O Little Town of Bethlehem

O Little Town of Bethlehem

When I was on sabbatical and visiting family I dipped briefly into the family tree. I was surprised to discover that my grandparents who lived in North London all their lives were married in Wales. And that two months later, my father was born. It seems that there were some relatives in Wales and when   my grandmother found that she was pregnant, she probably went, as Mary did, into the hill country away from the prying neighbors. Not that that will have stopped the gossip. To conceive a child out of wedlock was almost as scandalous as to give birth to a child out of wedlock. 

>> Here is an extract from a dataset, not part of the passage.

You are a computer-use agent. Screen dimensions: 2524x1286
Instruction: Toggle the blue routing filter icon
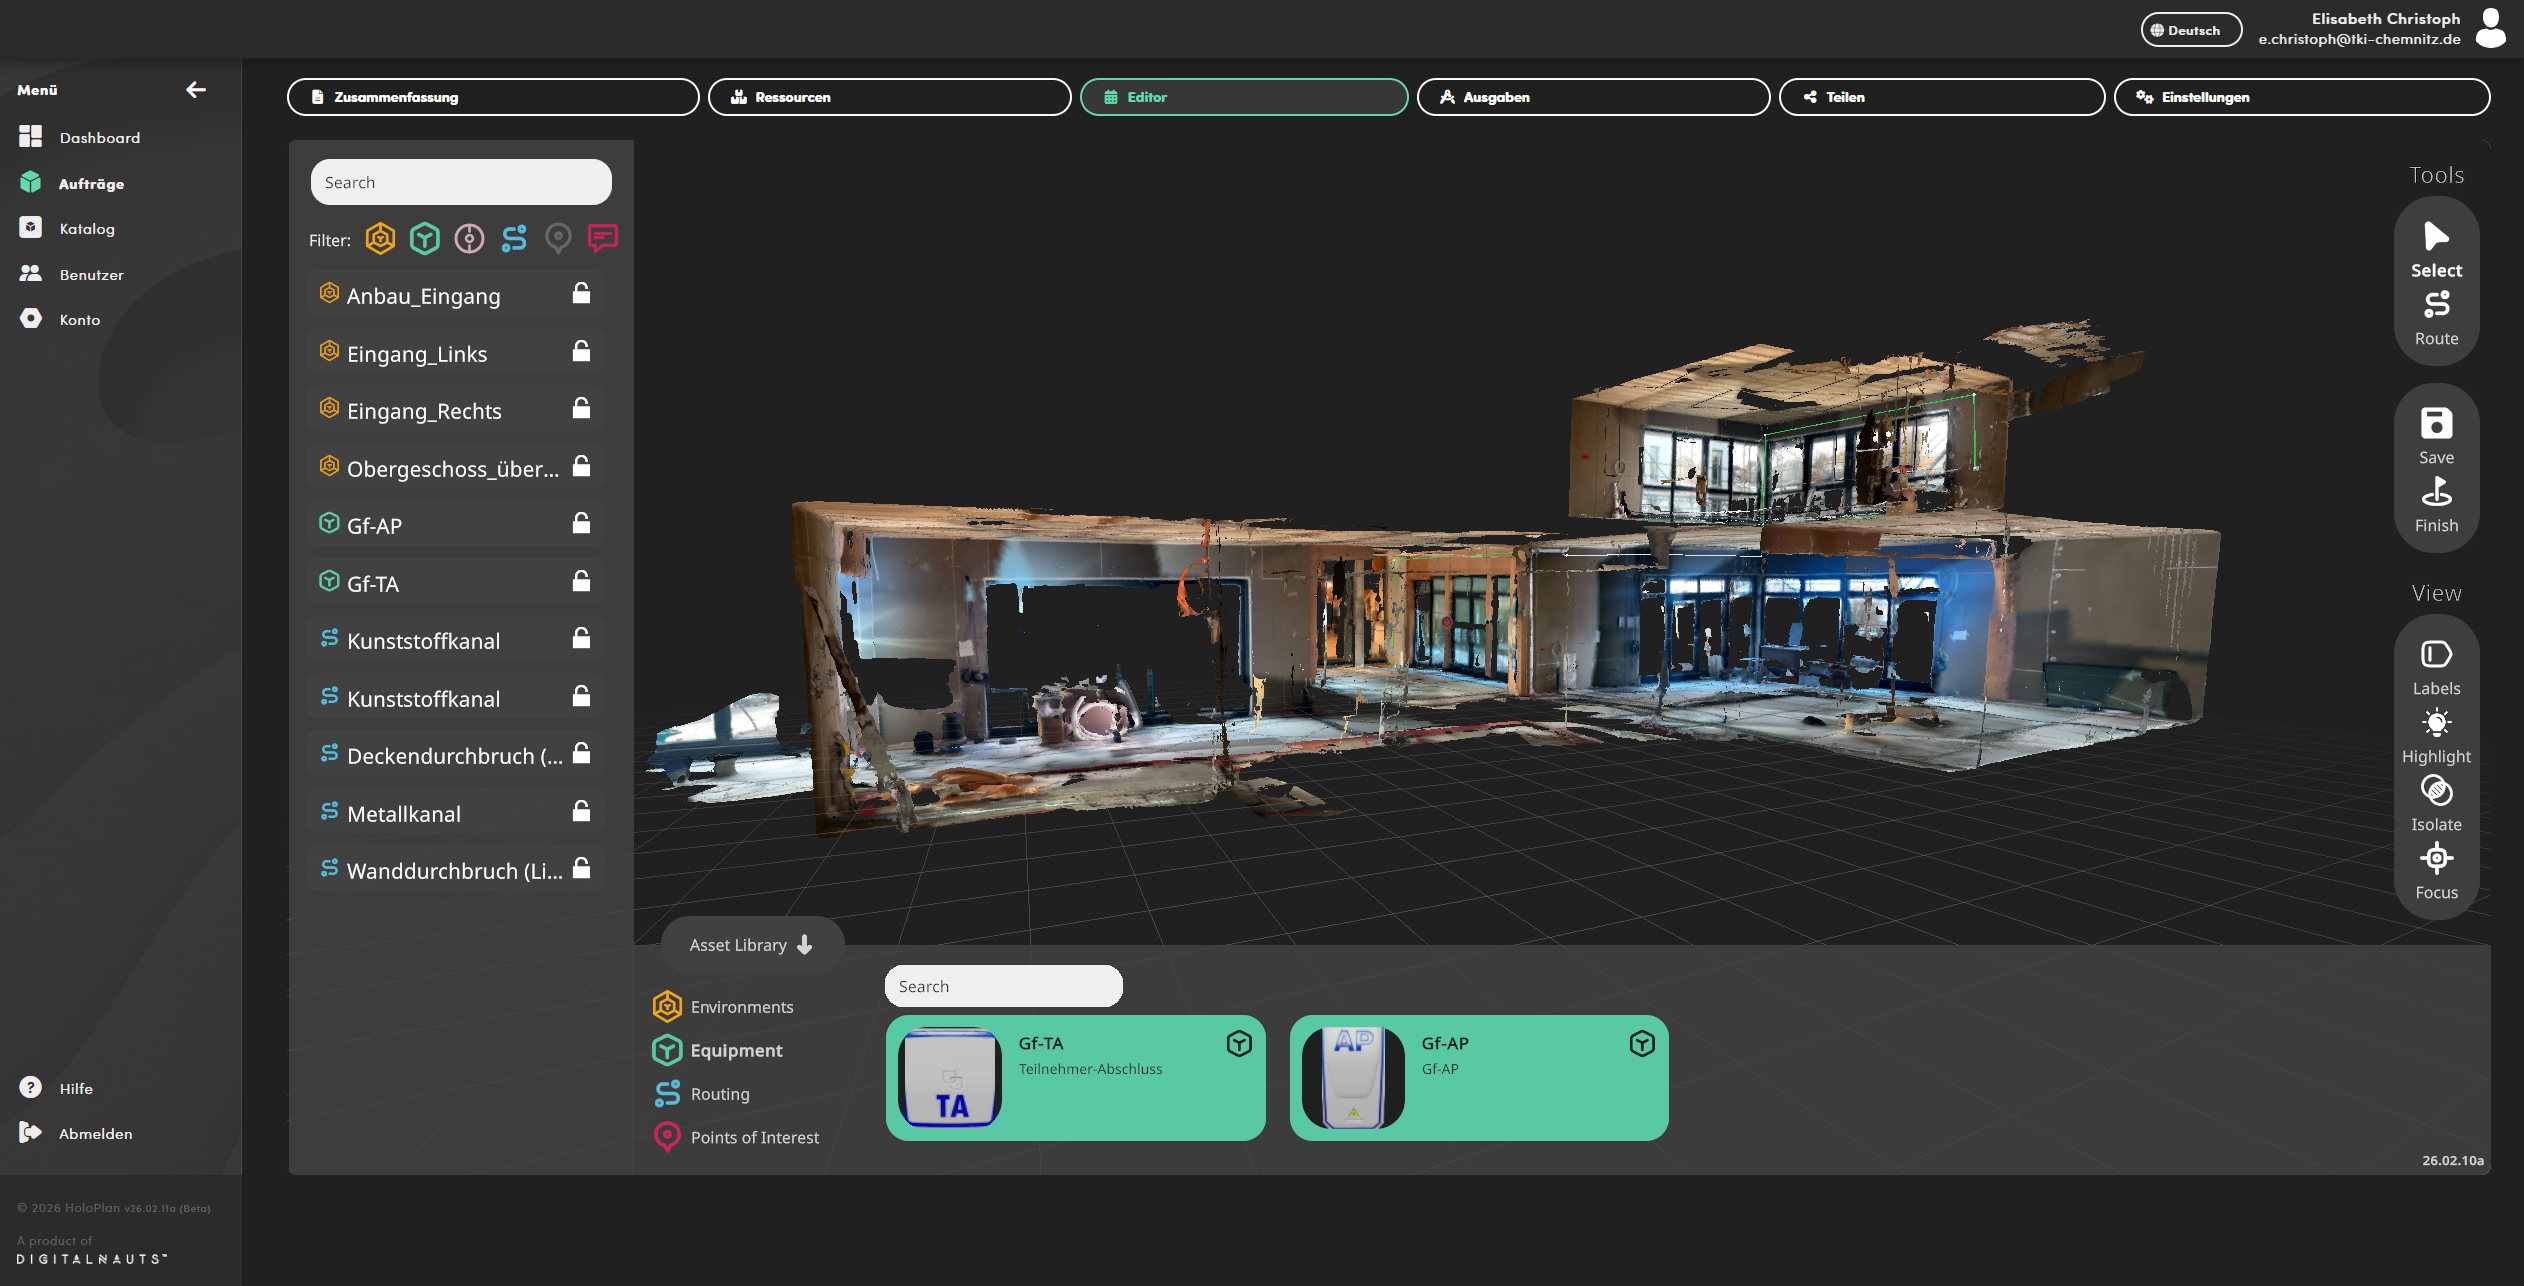point(514,238)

Mary’s pregnancy was even more scandalous. As a young woman betrothed to be married, she was expected to be a virgin. To be found pregnant was not just a social embarrassment but was grounds for publicly breaking the betrothal and for no man to look at her again as a possible wife. Joseph may well have been seen as a weak man when he decided to stay with her.

If I were writing the birth narrative of a great man, I would follow the normal practice of the ancient people and have many portents in the heavens, not just one star, and miraculous happenings. And I would set the whole thing close to the palace; a rag to riches tale a bit like the young Moses.

But Luke places Jesus’ conception and birth firmly within first century Palestine, one of the smallest countries in the Middle East, at a time when being unmarried and with child was a thing of deep shame. Jesus was a child of shame.

It wasn’t just Palestine that was small. Our reading from Micah says “O Bethlehem of Ephrathah who are one of the little tribes of Israel.” Another translation says Ephrathah was “too little to be among the clans of Judah.” Either way it’s clear that Ephrathah was a small region and Bethlehem was a small town. 

Why the focus on small, and why Bethlehem?

For the answer to those questions we have to go back to the story of King David. You will remember that the very first king was Saul. There was quite a bit of controversy about whether Israel should have a king other than God and Saul had a really hard time trying to please God and the people and eventually went mad. Instead of Saul’s son, Jonathan, God chose a king from a different clan – from among the sons of Jesse who was from, yes, Bethlehem.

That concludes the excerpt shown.